Passage:
===

AN Australian study showing that bloodstream infections from central venous lines can be slashed by more than half by adhering to simple sterile measures will change clinical practice in Australia, according to a leading intensivist. (1)
At the same time, a large medical defence organisation warned that doctors could be prosecuted if they deliberately breached aseptic techniques.
Professor Jamie Cooper, director of the Australian and New Zealand Intensive Care Research Centre at Monash University, said the study, which showed compliance with maximal sterile barrier precautions in intensive care units cut central line-associated bacteraemia (CLAB) rates by 60%, would almost certainly influence practice.
The research was well done, Australian, with a very large group and produced clear results, he said.
The study, published in this week’s MJA, involved a collaborative quality improvement project in which a checklist was used to record compliance with aseptic central venous line (CVL) insertion in 34 intensive care units (ICUs) in NSW over 18 months.

===

[Screenshot grounding rows]
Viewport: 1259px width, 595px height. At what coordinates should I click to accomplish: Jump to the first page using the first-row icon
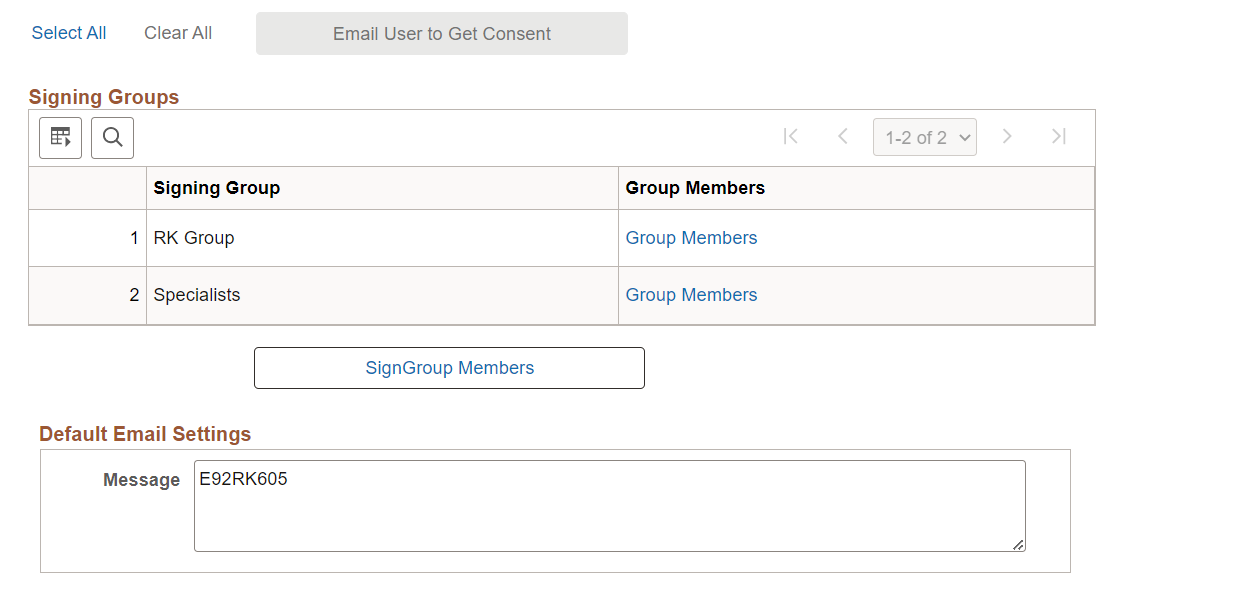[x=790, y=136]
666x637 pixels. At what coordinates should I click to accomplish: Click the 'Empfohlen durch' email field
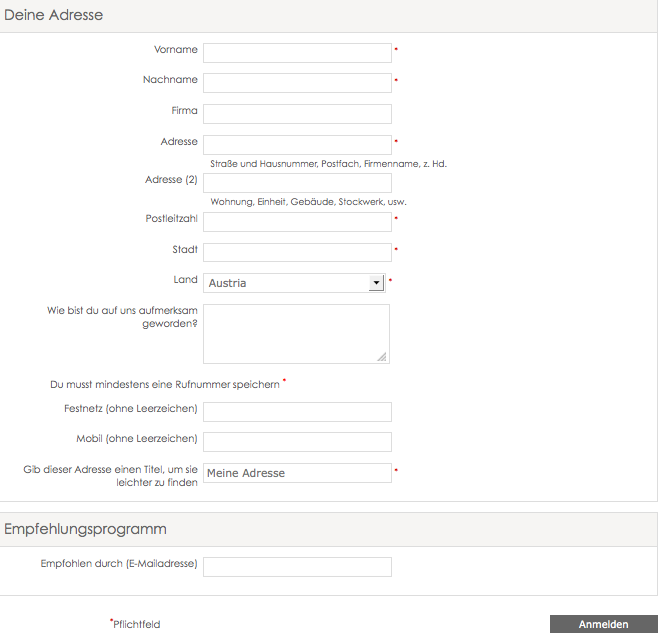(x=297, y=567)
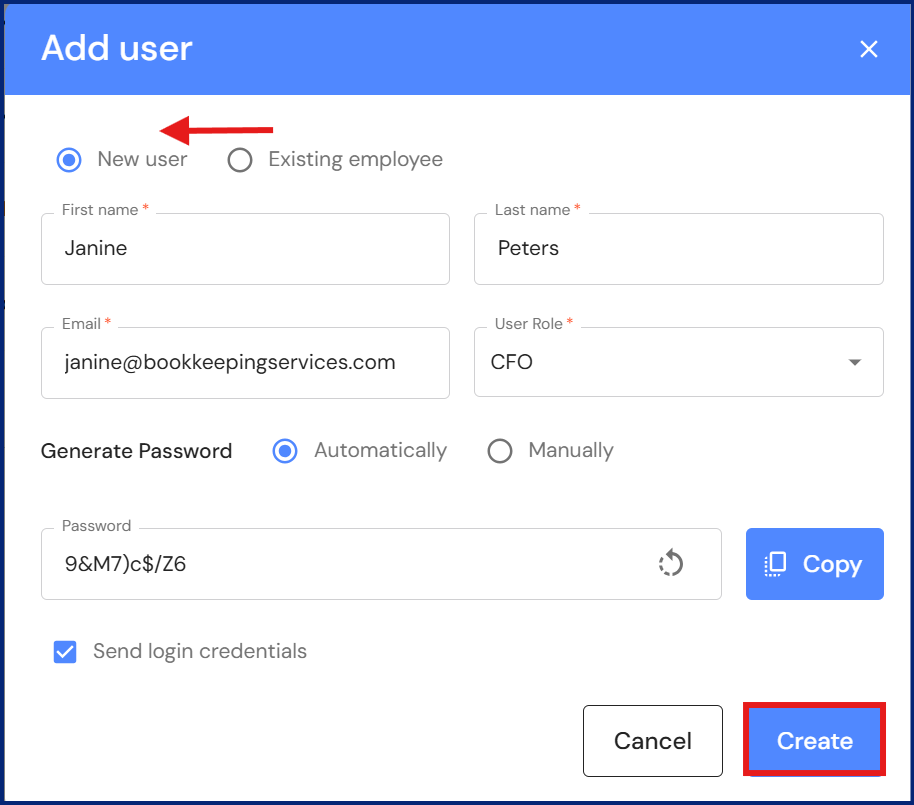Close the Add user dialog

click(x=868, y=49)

===

Exercise goal:
Pick up the news piece about the central line infection study and continue it after its last sentence.

Solved problem:
Maximal sterile precautions were divided into a “clinician bundle”, which included hand scrubbing and wearing sterile gloves and gown plus a theatre hat, mask and eyewear, and a “patient bundle”, which included fully draping the patient with a sterile sheet and checking the position of the CVL by imaging and/or pressure transducer.
A review of 10 890 checklists found the relative risk of CLAB in patients with CVLs inserted by clinicians who were not compliant with the clinician bundle was 1.62 times greater than when the clinicians were compliant with both bundles.
“Non-compliance with the clinician bundle was attributable in 94% of cases to non-compliance with the hat‒mask‒eyewear element”, the authors said.
Specifically, hat wearing was identified as the contentious component.
The authors estimated more than 15 000 CVLs were inserted in patients in ICUs each year in NSW alone.
Professor Cooper said he would support any calls for federal and state governments to fund an ongoing monitoring program to ensure all ICUs complied with the clinician and patient bundles.
“It [the study] is really good because it shows in an Australian setting that it is possible to significantly reduce CLAB or bloodstream infection rates by these incredibly simple things, which are basically having a checklist and trying to get people to comply”, he said. “And that hasn’t been shown before in Australia, so it is a new finding.”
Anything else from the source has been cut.